NPP Seminar: Dr Sepiedeh Keshavarzi, University College London
16 November 2022, 1:00 pm–2:00 pm

Title: 'Integration of head and visual motion for perception and spatial navigation’
Event Information
Open to
- UCL staff | UCL students | UCL alumni
Availability
- Yes
Organiser
-
Charlette Bent-Gayle
Location
-
G46 H O Schild Pharmacology LT,Medical Sciences and AnatomyGower StreetLondonWC1E 6BTUnited Kingdom
Abstract: To successfully navigate the environment, animals rely on their ability to continuously track their heading direction and speed. In this talk, I will present our recent data on sensory computations that underlie head motion coding in the rodent brain. Focusing on the retrosplenial cortex, I will show how the integration of vestibular and visual cues can allow accurate estimation of head velocity during navigation. I will then discuss these data in the context of retrosplenial cortex connectivity and further present our ongoing work on building population-level analytical models to understand motion computations across cortical and subcortical networks.

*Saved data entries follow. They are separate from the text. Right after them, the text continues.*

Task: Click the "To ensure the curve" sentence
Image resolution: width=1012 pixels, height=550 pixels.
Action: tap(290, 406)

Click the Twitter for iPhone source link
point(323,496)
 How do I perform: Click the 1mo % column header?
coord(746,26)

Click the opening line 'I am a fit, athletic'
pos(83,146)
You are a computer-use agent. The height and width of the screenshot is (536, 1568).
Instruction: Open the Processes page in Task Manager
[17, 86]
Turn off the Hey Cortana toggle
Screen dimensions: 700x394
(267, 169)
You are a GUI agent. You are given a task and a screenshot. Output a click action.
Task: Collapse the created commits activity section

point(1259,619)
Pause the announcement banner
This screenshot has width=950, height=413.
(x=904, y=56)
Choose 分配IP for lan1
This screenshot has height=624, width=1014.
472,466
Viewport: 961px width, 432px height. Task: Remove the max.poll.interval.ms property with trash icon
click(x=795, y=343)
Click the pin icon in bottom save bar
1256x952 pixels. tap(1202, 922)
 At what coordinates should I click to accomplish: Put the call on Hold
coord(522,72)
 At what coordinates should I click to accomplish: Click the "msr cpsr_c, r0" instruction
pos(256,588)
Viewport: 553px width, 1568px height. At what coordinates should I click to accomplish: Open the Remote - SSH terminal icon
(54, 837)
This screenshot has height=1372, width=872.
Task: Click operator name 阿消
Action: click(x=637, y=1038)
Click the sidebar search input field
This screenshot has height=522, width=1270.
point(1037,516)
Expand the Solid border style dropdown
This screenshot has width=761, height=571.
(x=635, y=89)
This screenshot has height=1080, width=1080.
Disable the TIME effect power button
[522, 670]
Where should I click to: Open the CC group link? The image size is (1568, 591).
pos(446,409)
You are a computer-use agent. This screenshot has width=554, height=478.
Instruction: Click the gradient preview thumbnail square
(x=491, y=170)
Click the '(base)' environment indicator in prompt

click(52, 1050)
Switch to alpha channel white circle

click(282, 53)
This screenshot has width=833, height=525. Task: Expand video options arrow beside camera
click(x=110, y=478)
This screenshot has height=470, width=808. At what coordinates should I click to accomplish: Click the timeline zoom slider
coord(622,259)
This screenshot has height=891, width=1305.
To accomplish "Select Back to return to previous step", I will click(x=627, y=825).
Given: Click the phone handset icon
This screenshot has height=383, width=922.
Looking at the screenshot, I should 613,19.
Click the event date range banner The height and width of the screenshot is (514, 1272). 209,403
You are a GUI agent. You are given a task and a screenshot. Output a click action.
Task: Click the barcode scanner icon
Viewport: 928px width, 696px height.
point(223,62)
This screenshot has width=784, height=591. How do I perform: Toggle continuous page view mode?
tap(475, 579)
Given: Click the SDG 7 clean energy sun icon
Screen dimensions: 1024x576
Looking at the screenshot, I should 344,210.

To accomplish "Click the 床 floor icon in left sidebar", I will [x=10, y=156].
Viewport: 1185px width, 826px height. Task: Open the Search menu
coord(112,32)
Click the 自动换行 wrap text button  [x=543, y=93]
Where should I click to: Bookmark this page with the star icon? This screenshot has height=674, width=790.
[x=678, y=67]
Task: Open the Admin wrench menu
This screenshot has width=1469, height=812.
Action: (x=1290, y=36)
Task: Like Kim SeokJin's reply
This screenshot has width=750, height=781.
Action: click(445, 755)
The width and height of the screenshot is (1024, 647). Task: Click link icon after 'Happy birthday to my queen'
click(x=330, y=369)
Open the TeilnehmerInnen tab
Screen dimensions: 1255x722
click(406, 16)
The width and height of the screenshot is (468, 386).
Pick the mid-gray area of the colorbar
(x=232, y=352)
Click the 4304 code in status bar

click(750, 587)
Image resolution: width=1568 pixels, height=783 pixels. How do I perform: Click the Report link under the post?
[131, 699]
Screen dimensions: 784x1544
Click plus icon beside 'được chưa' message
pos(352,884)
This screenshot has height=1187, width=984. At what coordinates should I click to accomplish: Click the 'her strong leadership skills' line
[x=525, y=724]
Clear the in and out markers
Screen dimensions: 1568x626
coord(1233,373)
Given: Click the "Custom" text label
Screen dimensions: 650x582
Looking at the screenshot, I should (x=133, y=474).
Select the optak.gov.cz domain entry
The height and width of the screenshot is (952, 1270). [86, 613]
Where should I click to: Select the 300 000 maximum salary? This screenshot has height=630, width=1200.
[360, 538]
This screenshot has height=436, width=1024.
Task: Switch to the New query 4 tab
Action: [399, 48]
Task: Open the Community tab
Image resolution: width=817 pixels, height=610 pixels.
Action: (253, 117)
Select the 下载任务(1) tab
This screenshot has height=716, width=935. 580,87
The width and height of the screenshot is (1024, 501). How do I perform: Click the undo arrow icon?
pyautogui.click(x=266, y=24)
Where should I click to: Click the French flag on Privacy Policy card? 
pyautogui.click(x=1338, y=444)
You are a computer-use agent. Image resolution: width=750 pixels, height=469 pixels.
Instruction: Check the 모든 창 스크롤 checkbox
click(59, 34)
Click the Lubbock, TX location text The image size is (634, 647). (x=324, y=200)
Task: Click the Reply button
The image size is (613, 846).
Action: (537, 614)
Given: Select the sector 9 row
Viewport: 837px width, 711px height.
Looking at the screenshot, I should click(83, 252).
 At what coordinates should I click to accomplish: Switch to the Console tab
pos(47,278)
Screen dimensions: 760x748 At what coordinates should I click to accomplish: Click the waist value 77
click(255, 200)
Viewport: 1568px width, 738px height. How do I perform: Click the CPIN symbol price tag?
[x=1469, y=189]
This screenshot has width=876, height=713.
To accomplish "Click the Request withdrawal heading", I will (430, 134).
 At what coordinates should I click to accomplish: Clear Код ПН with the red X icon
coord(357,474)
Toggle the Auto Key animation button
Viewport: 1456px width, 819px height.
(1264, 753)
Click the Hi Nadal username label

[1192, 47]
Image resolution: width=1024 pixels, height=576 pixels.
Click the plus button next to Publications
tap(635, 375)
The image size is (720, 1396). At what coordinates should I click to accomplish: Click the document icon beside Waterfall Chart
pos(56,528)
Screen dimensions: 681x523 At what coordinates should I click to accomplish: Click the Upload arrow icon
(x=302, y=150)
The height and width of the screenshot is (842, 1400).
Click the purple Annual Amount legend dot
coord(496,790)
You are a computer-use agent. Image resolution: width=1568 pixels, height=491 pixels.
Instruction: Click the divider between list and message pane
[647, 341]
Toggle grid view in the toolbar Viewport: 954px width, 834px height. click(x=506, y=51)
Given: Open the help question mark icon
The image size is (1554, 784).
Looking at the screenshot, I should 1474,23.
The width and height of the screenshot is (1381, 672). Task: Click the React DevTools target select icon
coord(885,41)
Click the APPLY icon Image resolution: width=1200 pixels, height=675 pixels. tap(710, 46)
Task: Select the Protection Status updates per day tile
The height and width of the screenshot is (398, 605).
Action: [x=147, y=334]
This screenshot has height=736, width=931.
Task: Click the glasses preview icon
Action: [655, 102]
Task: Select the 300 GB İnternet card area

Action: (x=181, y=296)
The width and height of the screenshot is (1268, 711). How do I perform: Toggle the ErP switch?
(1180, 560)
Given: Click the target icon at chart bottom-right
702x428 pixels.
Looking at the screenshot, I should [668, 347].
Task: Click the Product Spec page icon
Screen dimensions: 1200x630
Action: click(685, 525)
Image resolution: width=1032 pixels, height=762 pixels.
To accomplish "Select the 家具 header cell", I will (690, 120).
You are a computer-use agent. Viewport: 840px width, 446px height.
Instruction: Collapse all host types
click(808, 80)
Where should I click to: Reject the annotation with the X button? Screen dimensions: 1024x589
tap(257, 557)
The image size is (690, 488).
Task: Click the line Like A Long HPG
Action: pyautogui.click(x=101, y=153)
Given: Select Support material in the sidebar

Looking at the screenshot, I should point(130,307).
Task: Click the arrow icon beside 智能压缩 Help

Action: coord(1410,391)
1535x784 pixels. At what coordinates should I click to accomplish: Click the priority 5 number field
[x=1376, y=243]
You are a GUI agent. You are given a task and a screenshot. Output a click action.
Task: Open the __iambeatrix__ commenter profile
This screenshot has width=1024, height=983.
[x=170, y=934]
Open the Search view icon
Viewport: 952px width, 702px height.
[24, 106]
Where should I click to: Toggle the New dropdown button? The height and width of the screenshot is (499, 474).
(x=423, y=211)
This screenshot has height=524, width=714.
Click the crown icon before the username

Academic Host: Andrew MacAskill
About the Speaker
Sepiedeh Keshavarzi
Senior Research Fellow at University College London
Sepiedeh obtained her Medical Doctorate from Tehran University of Medical Sciences in Iran and her PhD in Neuroscience from the University of Queensland in Australia, where she studied the organisation of olfactory amygdala circuits with Pankaj Sah. She then joined Troy Margrie’s lab at UCL as a postdoctoral fellow. Sepiedeh studies how the brain combines vestibular and visual signals to keep track of one’s own motion and orientation. Her work is particularly focused on neural circuits engaging the retrosplenial and visual cortices. She uses two photon calcium imaging and electrophysiological techniques to record the activity of cortical neurons in head fixed and freely moving mice. She also investigates the functional properties of these neurons in the context of their input connectivity using viral tracing and whole brain imaging techniques. The findings of her research will help better understand the neural basis of motion perception and spatial navigation.